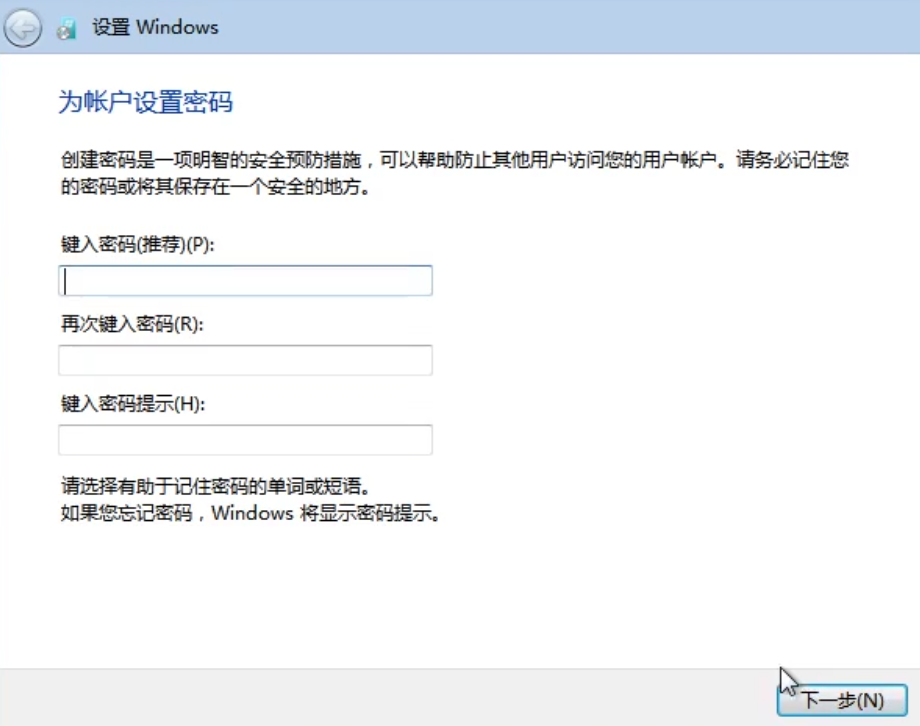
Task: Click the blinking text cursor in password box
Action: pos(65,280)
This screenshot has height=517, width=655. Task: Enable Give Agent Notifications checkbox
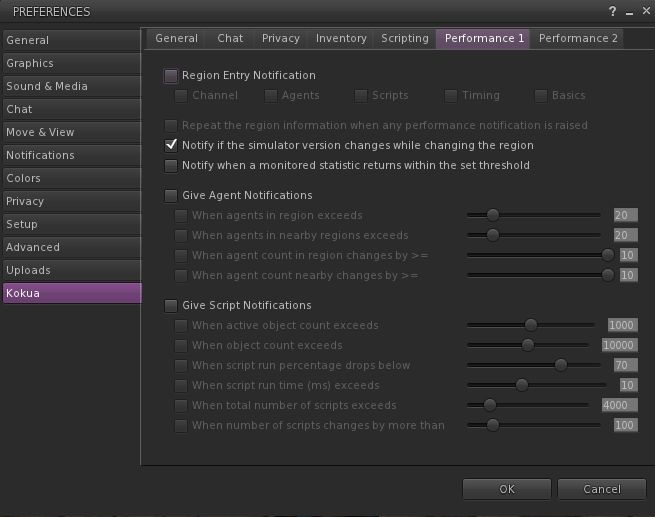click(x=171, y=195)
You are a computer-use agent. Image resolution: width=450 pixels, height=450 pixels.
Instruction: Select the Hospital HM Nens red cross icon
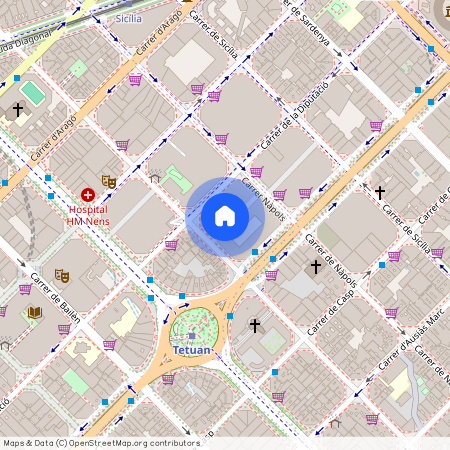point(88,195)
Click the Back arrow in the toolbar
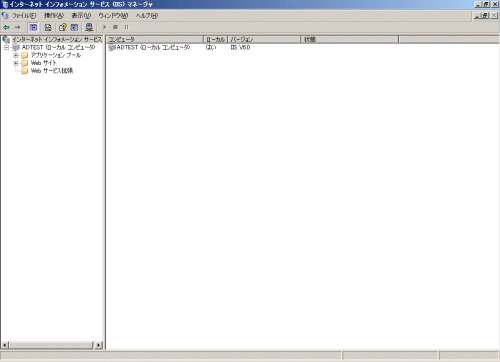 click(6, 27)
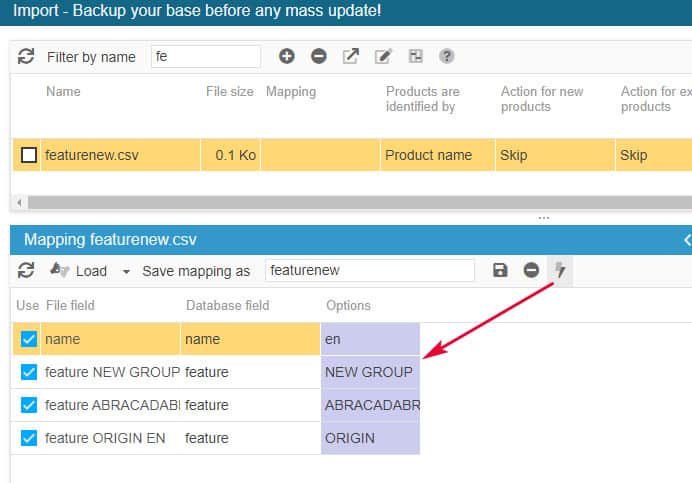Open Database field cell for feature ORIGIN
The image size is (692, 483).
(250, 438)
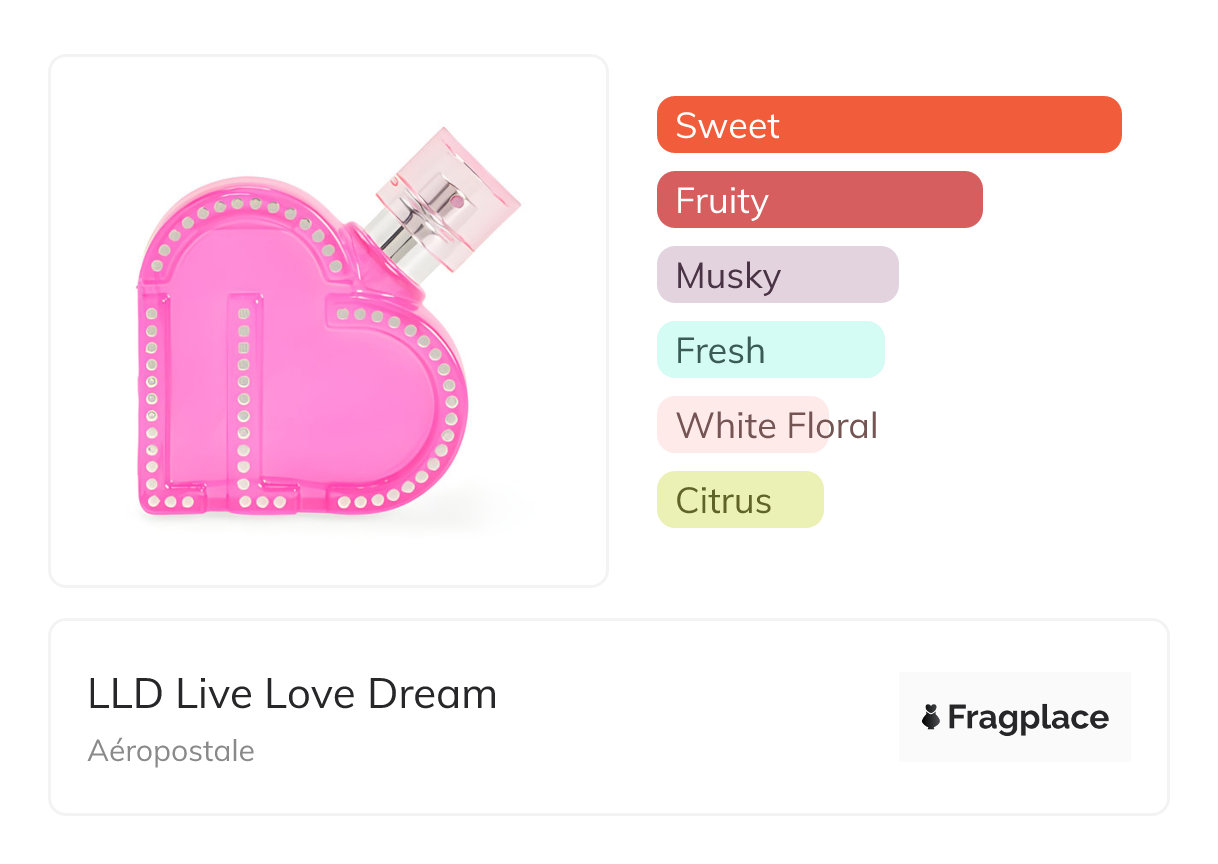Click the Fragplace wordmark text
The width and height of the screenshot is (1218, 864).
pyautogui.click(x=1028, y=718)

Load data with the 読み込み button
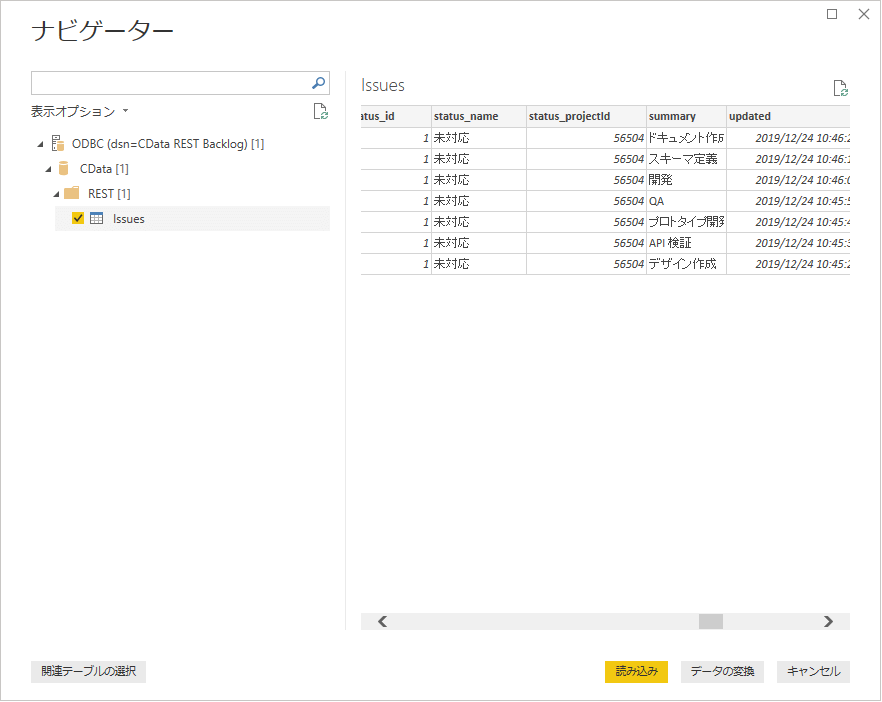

◇ ◇ ◇

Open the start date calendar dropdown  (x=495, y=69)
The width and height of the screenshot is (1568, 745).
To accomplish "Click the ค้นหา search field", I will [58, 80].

◇ ◇ ◇

Reproduce word for word, with pictures dropped, only the part of the material above that opens with the line containing "You are a computer-use" and closes with the line containing "Load data with the 読み込み button".

→ **Output for this exercise**:
You are a computer-use agent. Image resolution: width=450 pixels, height=450 pixels.
Instruction: Select the Hospital HM Nens red cross icon
point(88,195)
Click the Back arrow in the toolbar
 click(6, 27)
Open Database field cell for feature ORIGIN
The image size is (692, 483).
(250, 438)
Click the Fragplace wordmark text
The width and height of the screenshot is (1218, 864).
pyautogui.click(x=1028, y=718)

Load data with the 読み込み button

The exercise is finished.